Eyewitness: Spain's tough line on economic migrants

March 9, 2001

Immigration has become a significant issue in Spain. Tighter laws brought in by the conservative central government have sparked protests, mainly from immigrants, whose chances of a resident's permit are diminishing.

Several hundred people have shut themselves in buildings on Almer!a University's campus. Churches in Barcelona and small towns in the south have been occupied by hunger-striking immigrants from Pakistan, Ecuador and Morocco.

Marta Ferrusola, wife of Catalan president Jordi Pujol, stoked the fires of conflict last month with a string of observations on the effects of "an avalanche of immigrants" on Catalonia.
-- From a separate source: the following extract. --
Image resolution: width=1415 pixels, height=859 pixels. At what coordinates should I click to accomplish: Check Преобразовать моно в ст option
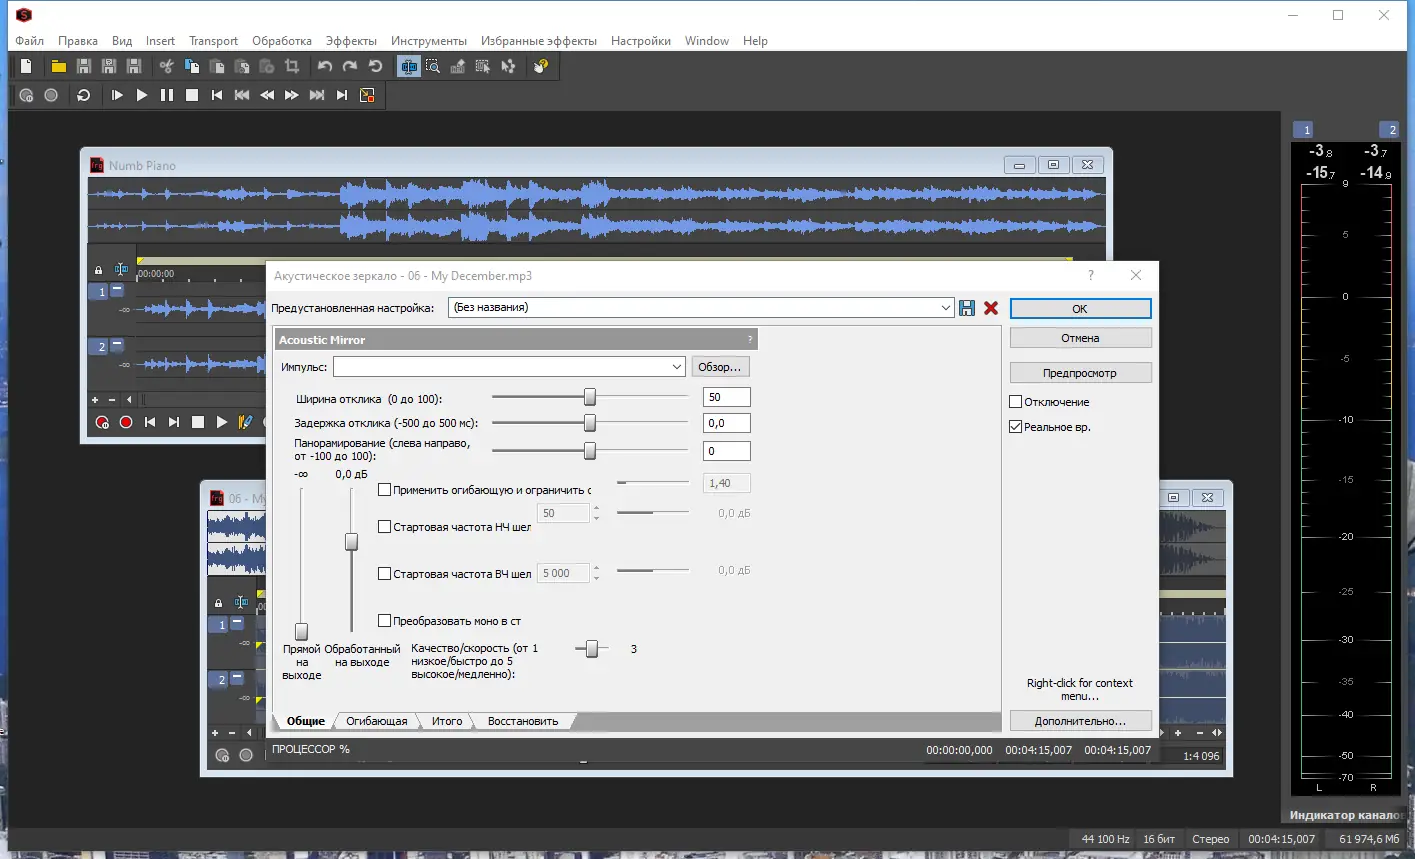click(x=384, y=621)
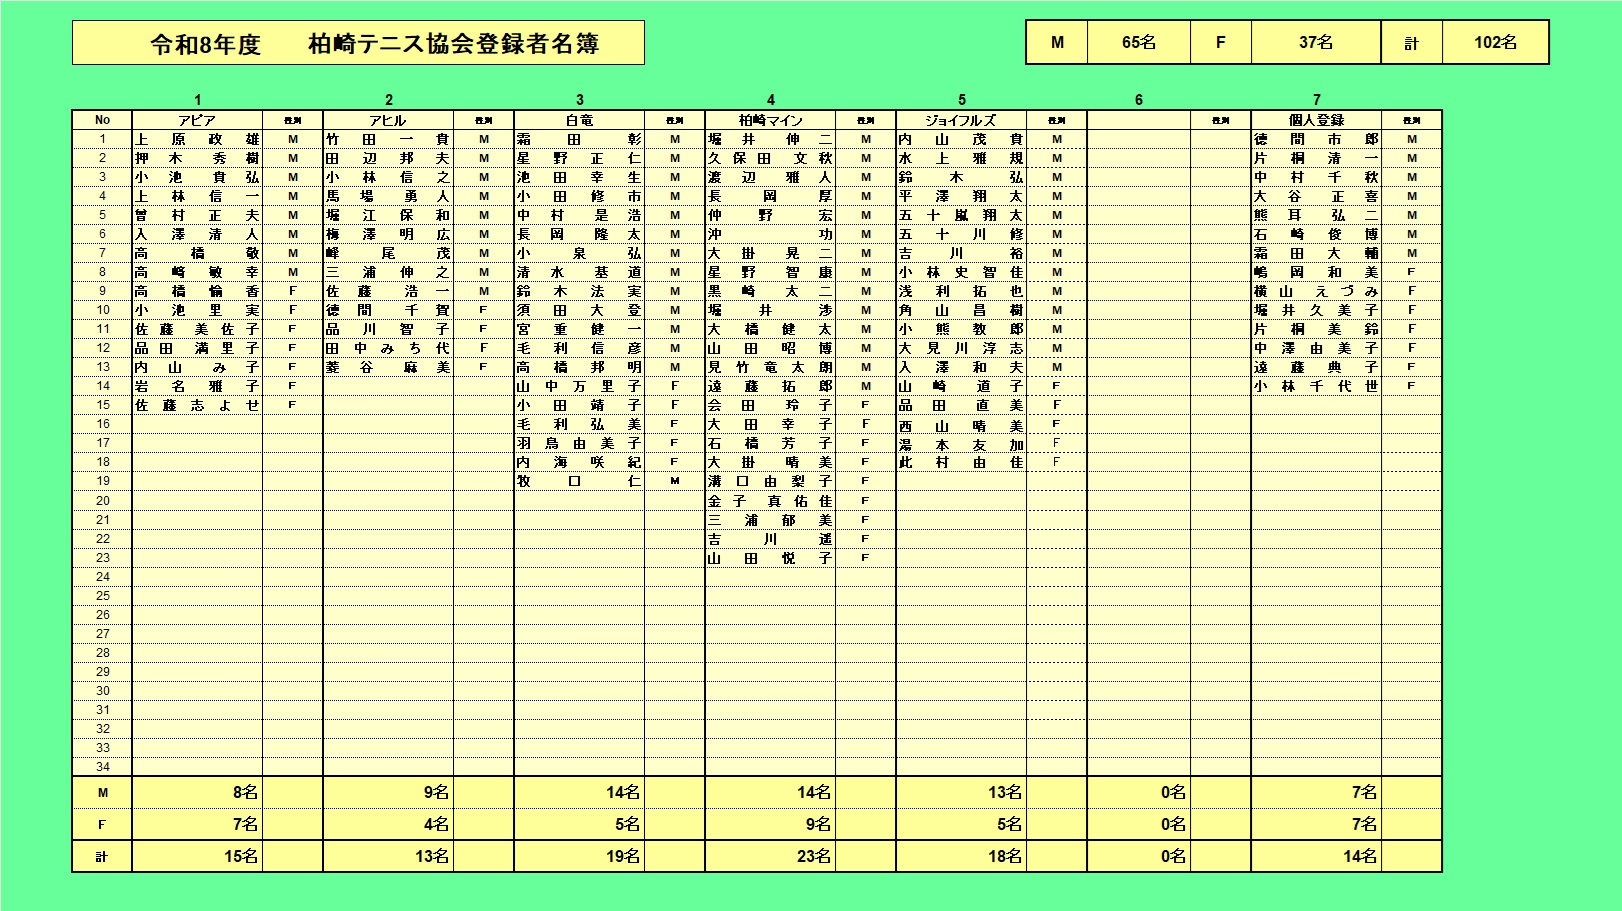
Task: Select the name cell 久保田文秋
Action: tap(770, 158)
Immigration is a relatively recent phenomenon in Spain, but numbers are growing fast and the total of clandestines -people without residents' or work permits -is estimated at at least 300,000, one of the highest in Europe.

Ricard Zapata, lecturer in politics at Barcelona's Pompeu Fabre University, believes the new law is anti-constitutional as it denies these people basic human rights such as health care. It also allows for fast-track deportations within three days of arrest. "Not only is it anti-constitutional but it will be hard to put into practice, so it is out of sync with the very situation it is trying to regulate," he said.

Dr Zapata doubts that the government will use the deportation option due to the high cost of airfares and the likely political fall-out. "To do this, they would have to set up a police state to hunt down immigrants. People would find that unacceptable," he said.

Under the new law, immigrants have to provide proof of five years' residence in Spain and a job offer to be awarded legal status.

Mar!a Luisa Trinidad, deputy dean of law at Almer!a University, said: "The more restrictive the law is, the more desperately people try to come in illegally."

Dr Zapata said the real problem was the lack of a strategy for smooth integration once people had arrived. "Regional governments and town councils should be in charge of this, but they don't have the resources or a clear idea of what to do," he said.